One of them, Kevin Roberts, president of the Heritage Foundation, reacted to the Supreme Court’s recent decision granting presidents immunity from criminal prosecution by saying that it would, as Newsweek reports, “bolster a second American revolution.” That decision, Roberts argued, would ensure that the next president could lead that change without having to “triple guess every decision they’re making in their official capacity.”
Beyond offering a commentary on a single Supreme Court decision, Roberts wrote, “Americans in 2024 are in the process of carrying out the Second American Revolution to take power back from the elites and despotic bureaucrats. These patriots are committed to peaceful revolution at the ballot box.”
“Like the First American Revolution,” Roberts continued, “the second began when a corrupt ruling class sought to overthrow the existing institutions of American life. But whereas the British passed laws and imposed colonial officials, our elites have been more subtle.”
The coming revolution will, Roberts says, target “corrupt elites” in universities, the establishment media and urban cultural centers. In his view, they are responsible for imposing “destructive and despotic changes” in the lives of ordinary Americans.

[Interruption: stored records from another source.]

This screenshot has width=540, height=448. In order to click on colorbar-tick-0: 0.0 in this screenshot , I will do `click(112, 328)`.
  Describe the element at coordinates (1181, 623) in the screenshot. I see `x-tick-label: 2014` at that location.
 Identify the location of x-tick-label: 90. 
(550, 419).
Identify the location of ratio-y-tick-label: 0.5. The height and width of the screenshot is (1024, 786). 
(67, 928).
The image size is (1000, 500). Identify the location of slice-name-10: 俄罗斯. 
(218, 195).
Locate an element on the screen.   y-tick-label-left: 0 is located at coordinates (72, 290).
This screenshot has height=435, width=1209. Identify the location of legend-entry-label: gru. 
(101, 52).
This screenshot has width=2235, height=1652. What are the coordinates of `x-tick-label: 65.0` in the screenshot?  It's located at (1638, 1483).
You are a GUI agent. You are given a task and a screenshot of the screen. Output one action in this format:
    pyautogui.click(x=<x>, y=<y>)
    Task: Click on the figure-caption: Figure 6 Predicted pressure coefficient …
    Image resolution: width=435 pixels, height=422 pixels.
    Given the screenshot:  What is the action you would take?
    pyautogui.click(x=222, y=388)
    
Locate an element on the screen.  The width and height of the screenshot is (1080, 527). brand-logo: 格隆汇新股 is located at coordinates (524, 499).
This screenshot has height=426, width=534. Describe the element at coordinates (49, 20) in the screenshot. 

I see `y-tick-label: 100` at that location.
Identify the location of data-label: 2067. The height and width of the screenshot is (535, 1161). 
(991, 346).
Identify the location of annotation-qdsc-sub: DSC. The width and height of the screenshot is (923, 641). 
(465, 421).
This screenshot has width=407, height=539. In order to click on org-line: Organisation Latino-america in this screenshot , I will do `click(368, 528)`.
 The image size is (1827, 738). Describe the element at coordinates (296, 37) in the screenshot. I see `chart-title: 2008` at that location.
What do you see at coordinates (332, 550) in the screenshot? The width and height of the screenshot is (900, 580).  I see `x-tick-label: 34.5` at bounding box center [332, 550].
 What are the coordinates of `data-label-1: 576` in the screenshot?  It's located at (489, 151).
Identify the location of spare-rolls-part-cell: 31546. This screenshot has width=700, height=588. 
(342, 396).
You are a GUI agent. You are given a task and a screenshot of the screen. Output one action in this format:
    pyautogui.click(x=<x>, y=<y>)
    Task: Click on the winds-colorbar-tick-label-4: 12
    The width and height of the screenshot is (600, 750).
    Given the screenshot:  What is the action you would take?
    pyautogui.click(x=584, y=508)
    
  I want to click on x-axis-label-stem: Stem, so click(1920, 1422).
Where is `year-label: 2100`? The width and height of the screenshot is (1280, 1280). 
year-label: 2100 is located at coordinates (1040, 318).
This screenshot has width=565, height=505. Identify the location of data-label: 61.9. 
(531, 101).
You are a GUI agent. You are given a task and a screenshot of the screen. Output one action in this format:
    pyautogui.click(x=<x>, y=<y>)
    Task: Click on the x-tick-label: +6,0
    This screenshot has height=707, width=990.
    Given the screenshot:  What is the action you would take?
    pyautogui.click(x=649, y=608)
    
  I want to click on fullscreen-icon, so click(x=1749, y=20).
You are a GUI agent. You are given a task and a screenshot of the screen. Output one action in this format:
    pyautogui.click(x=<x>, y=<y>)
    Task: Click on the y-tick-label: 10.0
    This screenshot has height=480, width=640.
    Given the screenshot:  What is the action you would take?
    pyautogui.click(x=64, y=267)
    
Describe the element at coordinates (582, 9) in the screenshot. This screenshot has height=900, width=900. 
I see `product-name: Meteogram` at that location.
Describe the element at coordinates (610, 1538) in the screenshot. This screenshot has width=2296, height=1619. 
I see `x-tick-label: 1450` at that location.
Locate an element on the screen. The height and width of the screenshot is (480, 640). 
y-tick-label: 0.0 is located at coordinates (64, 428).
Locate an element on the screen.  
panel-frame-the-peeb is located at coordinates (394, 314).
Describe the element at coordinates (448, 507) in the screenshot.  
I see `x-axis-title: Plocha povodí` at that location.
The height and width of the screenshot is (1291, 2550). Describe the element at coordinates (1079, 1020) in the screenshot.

Reading what Roberts wrote, I was reminded of a point made several years ago not by a MAGA figure but by Harvard professor Michael Sandel. Sandel recognized then that “For all the thousands and thousands of lies Trump tells, the one authentic thing about him is his deep sense of insecurity and resentment against elites, which he thinks have looked down upon him throughout his life. That does provide a very important clue to his political appeal.”
He warned that the “Democratic party will not succeed unless it redefines its mission to be more attentive to legitimate grievances and resentment, to which progressive politics contributed during the era of globalization.” Sandel said that liberals did not understand that “There needs to be a redistribution of esteem as well as money, and more of it needs to go to the millions doing work that does not require a college degree.”
The Atlantic’s Adam Serwer agrees. He recognizes that calls for a Second American Revolution are deeply rooted in the kind of resentments that Sandel diagnosed.
Writing on July 4, Serwer said, “If the basis of Trumpism were simply economic rather than social and political, Biden would be something close to the president Trumpist intellectuals said they wanted … but Trumpism is about offering status, hierarchy, and domination to its rank-and-file voters in exchange for an upward redistribution of power and income to its elites and that is not what Biden is offering.”
Taking up that theme, Bannon argues that “the spiritual part … (is) at the base” of the Second American Revolution. To succeed in revolutionary activity, Bannon says, “You have to make the people understand. And so therefore, constantly, we’re in a battle of narrative. Unrestricted narrative warfare period. Everything is narrative.”
Figures like Bannon and Roberts use narrative warfare to speak to and mobilize the widespread dissatisfaction with American institutions. They know, as an IPSOS study explains, that the “belief that the system is broken is not a fringe idea.”
They know large numbers of voters “feel their country’s system is broken. Many agree that their country’s economy is rigged to advantage the rich, that traditional parties and politicians don’t care about them, and that experts don’t understand their lives.”
That is why they now speak openly and confidently of a Second American Revolution.
The question that we face is not whether change will come to this country. It is, rather, what kind of change it will be. Bannon has offered his vision. What is the alternative that progressives can offer?
Austin Sarat is the William Nelson Cromwell Professor of Jurisprudence and Political Science at Amherst College.